>>>>

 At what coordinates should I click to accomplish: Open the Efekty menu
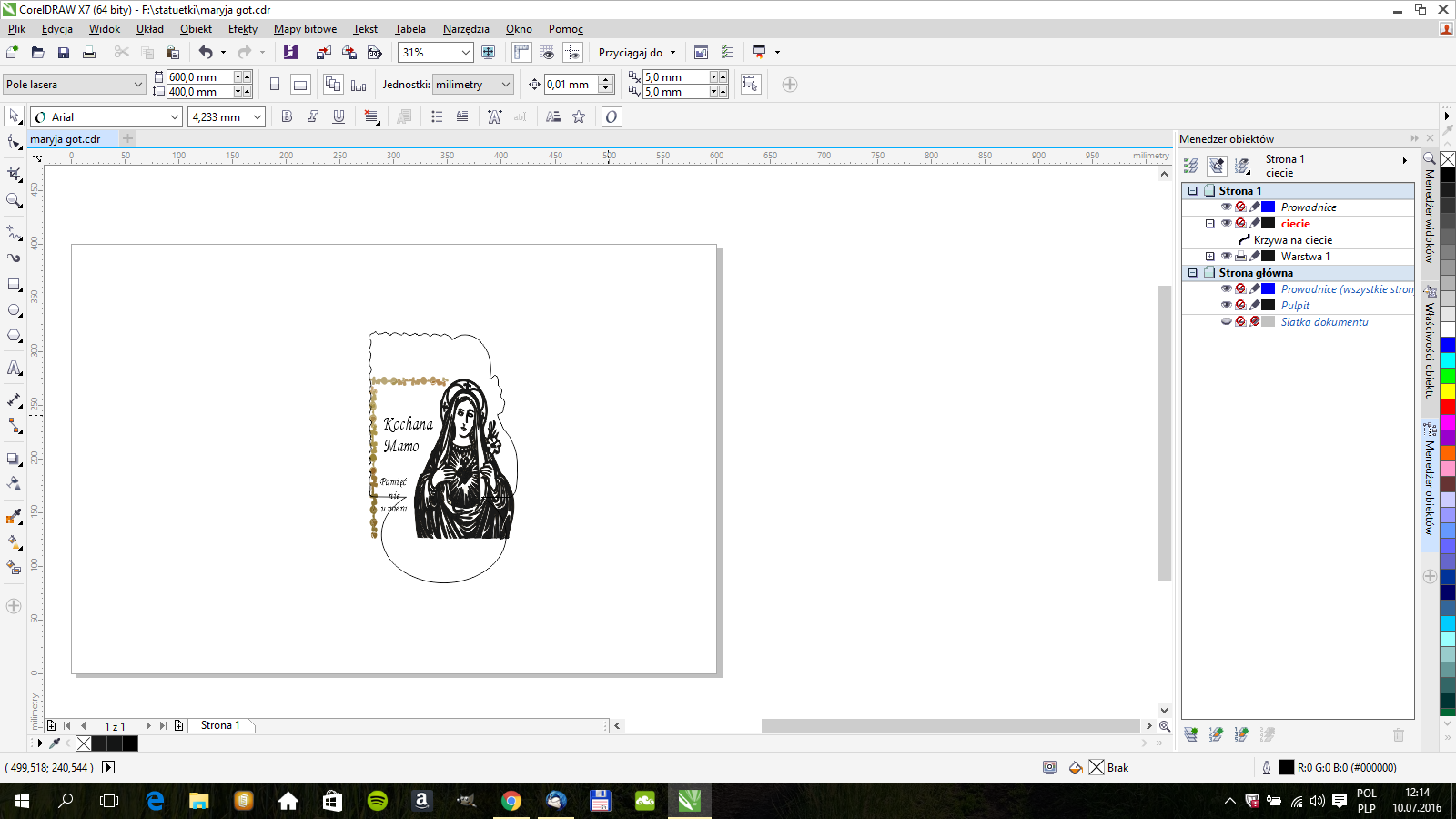click(242, 29)
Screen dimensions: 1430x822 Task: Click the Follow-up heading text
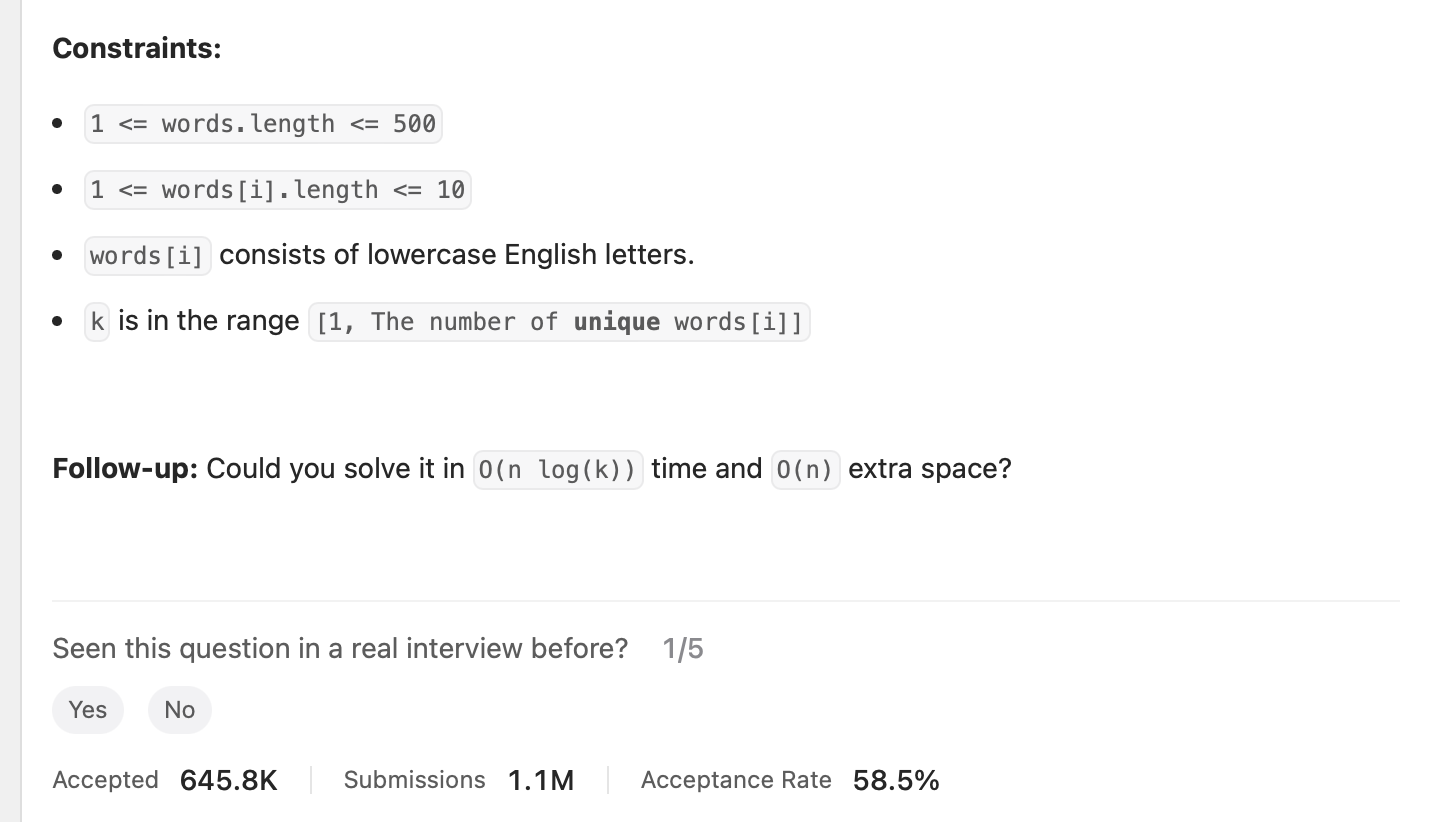click(x=125, y=468)
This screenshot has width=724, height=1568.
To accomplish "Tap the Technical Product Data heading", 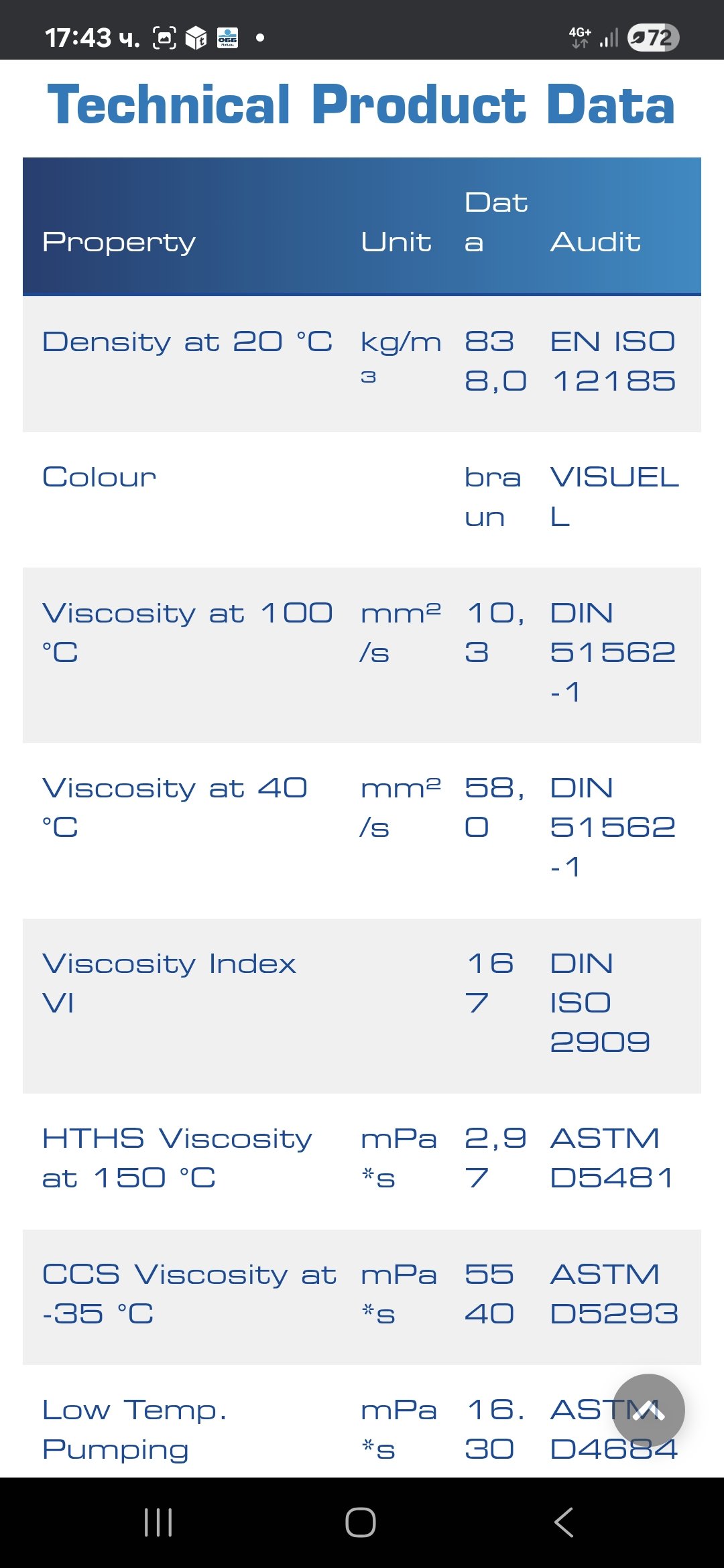I will [361, 105].
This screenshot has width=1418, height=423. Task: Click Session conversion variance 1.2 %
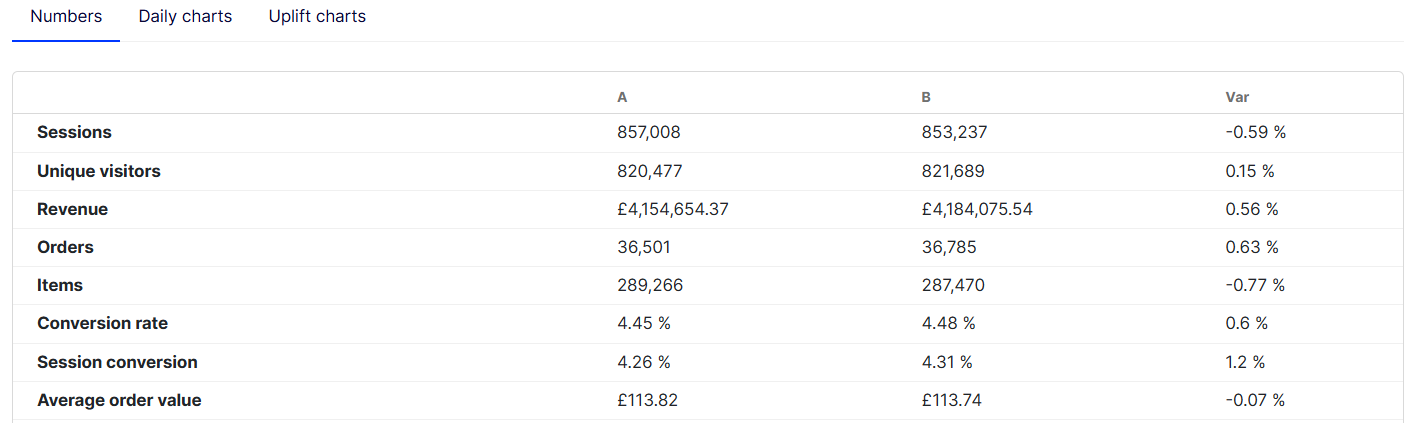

<<<<

* YOUR TASK
Search the records above for the word "This" and give the number of lines where it occurs, nothing else.

* RESPONSE AREA
2